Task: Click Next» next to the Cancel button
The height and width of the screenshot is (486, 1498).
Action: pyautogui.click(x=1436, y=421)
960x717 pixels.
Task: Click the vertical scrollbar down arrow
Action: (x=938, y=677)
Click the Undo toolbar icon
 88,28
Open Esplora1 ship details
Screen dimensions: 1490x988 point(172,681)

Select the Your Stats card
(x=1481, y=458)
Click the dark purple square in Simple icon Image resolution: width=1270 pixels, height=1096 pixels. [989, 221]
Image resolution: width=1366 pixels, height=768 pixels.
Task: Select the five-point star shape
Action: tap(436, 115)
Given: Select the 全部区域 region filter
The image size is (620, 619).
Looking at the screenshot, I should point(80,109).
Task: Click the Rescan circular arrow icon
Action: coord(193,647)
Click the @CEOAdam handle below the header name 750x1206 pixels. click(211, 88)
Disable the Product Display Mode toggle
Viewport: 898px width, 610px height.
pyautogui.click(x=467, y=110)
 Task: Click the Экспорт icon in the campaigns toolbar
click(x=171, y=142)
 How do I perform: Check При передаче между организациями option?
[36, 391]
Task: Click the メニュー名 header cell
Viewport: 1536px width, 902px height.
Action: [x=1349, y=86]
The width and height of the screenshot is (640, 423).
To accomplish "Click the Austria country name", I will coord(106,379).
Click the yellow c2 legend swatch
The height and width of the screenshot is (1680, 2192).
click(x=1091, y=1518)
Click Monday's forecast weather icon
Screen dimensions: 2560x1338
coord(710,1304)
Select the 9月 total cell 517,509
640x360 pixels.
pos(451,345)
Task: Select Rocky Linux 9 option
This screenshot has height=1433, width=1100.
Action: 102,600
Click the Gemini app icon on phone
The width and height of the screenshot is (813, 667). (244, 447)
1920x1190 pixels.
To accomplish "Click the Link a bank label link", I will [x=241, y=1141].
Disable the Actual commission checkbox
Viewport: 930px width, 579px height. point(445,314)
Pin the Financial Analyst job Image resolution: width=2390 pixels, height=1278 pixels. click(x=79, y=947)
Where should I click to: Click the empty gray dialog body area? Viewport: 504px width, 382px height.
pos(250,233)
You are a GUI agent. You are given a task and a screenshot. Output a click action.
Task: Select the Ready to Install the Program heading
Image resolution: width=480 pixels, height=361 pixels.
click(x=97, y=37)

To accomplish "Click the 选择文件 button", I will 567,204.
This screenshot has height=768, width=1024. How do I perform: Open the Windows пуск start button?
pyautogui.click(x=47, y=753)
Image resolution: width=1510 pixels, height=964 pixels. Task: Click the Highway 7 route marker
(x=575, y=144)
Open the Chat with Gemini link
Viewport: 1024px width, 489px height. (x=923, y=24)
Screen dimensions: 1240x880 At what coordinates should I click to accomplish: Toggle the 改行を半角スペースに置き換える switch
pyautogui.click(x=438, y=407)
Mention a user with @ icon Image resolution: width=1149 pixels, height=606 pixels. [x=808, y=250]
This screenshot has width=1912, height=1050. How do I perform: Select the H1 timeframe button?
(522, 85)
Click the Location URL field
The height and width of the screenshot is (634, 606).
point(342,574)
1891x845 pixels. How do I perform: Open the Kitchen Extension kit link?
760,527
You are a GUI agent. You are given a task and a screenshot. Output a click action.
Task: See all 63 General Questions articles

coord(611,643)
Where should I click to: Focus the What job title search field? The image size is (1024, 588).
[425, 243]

Exercise: Find the word "cell" in the records and pull out each line that has it.

Result:
Task: Click the メニュー名 header cell
Select the 9月 total cell 517,509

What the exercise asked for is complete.